Today, Toronto City Council voted 25 to 17 in favour of commencing an action to challenge the legality of Bill 5, the Better Local Government Act, 2018.
Bill 5 dismantled Toronto’s 47 ward system in one fell swoop on August 14, 2018. Among other things, Bill 5:
- Repealed City Council’s power to divide and re-divide the City into wards and to dissolve existing wards;
- Repealed City Council’s power to change its composition;
- Requires that the City be divided into 25 wards that have identical boundaries to the 25 electoral districts of Ontario within City limits; and,
- Restricts the number of City Councillors to 25, plus the mayor.
All of this was accomplished by the Province without public consultation.
Mayor John Tory and City Councillors call Bill 5 “undemocratic”
After a long day of deliberation, Toronto City Council directed the City Solicitor to launch a legal attack against Bill 5.
Although much of the debate took place in-camera, it was clear from the open session discussion that the majority of Council took issue with the timing of Bill 5 as well as the process through which it was introduced and passed.
The Bill 5 changes came just over 2 months before the scheduled 2018 municipal election, even though council candidates have been campaigning for 47 seats since as early as May.
While City staff is understandably adamant about the practical challenges associated with preparing for an October 22 election in legal limbo, Councillor Josh Matlow and others urged Council not to “sacrifice democracy for expediency.”
The legal effect of Bill 5
Bill 5 stripped Toronto’s power to determine the number and location of its wards, whereas the remainder of Ontario’s municipalities maintain their power to do so pursuant to Section 222 of the Municipal Act, 2001.
Toronto’s 25 wards now mirror the federal and provincial electoral districts (“FPEDs”) that are located within City limits. These boundaries are based on the 2011 Census and will likely not be adjusted until the results of the 2021 Census become available. This means that population growth from 2011 and on will not be accounted for in the 2018 and 2022 elections. Notwithstanding, Bill 5 precludes City Council from altering the new ward boundaries to enhance effective representation at the local level.
In addition, Toronto City Council is no longer able to determine its own composition. Before Bill 5, the City had the power to set the number of councillors that comprise City Council as well as the number of councillors to be elected per ward. While other Ontario municipalities maintain their authority to do so, Toronto can no longer be responsive to its changing demographics.
Is Bill 5 Unconstitutional?
One of the key issues to be decided by the Court will be whether the changes under Bill 5 achieve effective representation. Effective representation forms part of every Canadian citizen’s right to vote, which is enshrined in the Canadian Charter of Rights and Freedoms.
By downloading the FPEDs into the City ward structure, the Province has assumed that what constitutes effective representation at the higher levels of government provides for effective representation at the local level. This assumption may very well be the focus of the City’s legal challenge against the Better Local Government Act, 2018.
While the Province did not engage in meaningful public consultation prior to its enactment of Bill 5, the City undertook a comprehensive public review process between 2013 and 2017 that examined both the 47 and 25 ward structures. At the time, the City’s objective was to devise a ward system that would provide Torontonians’ with more effective representation at the polls until at least 2026. As part of that process, City Council directed its consultants to consider a ward structure based on the 25 FPEDs located within City’s limits.

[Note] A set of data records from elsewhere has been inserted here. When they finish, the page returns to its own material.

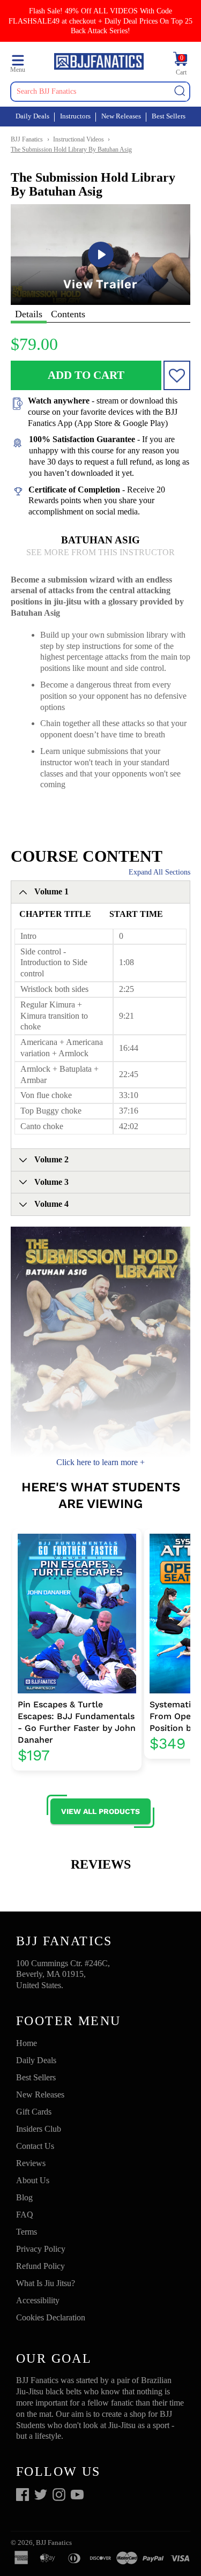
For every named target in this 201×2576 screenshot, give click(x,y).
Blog (24, 2197)
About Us (32, 2180)
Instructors (75, 116)
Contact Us (35, 2146)
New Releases (121, 116)
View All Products (100, 1811)
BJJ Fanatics (27, 139)
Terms (26, 2231)
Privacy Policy (40, 2248)
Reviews (31, 2163)
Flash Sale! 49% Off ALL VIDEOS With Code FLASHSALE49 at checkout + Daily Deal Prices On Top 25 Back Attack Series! (100, 20)
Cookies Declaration (50, 2317)
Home (26, 2043)
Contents (68, 314)
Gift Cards (33, 2111)
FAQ (24, 2214)
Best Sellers (168, 116)
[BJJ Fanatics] (99, 62)
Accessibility (37, 2300)
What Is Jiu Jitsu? (45, 2283)
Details (28, 314)
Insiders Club (38, 2128)
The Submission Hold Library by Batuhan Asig (71, 149)
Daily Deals (32, 116)
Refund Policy (40, 2266)
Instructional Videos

The City’s consultants concluded that the 25 ward scenario would not achieve effective representation, particularly when taking into account projected growth and communities of interest. They also advised that the 25 ward system would negatively impact upon councillors’ capacity to represent their wards and recommended the 47 ward structure, which City Council adopted in 2017. That decision was scrutinized before the Ontario Municipal Board over the course of a 7-day hearing.
The Board was asked to determine whether the City’s 47 ward boundaries achieve effective representation and whether a 25 ward structure based on the FPEDs would be more appropriate. Applying the legal principles set out by the Supreme Court of Canada in the “Carter” decision, the Board considered whether the City’s proposed ward structure achieved relative voter parity when taking into account countervailing factors such as geography, community history, community of interest, minority representation, and population growth projections. The Board ultimately decided not to interfere with Council’s decision because the 47 ward structure satisfied the legal test.
Notably, the Board found no significant difference between the 25 and 47 ward structures. In addition, Member Blair S. Taylor wrote a dissenting opinion in which he stated that the 25 ward scenario duly considers the Carter principles and would achieve much better voter parity in 2018. In that regard, it would appear that there is no obvious Charter infringement resulting from the new ward structure imposed by Bill 5.
What will be interesting to see is whether Bill 5’s combined restriction on the number of wards and the composition of City Council results in an impediment to effective representation. This was not at issue before the Board and remains to be considered.
The City is expected to bring its challenge before the Court on August 31, 2018.
Denitza Koev is an associate lawyer in the Municipal & Planning Group at Thomson Rogers.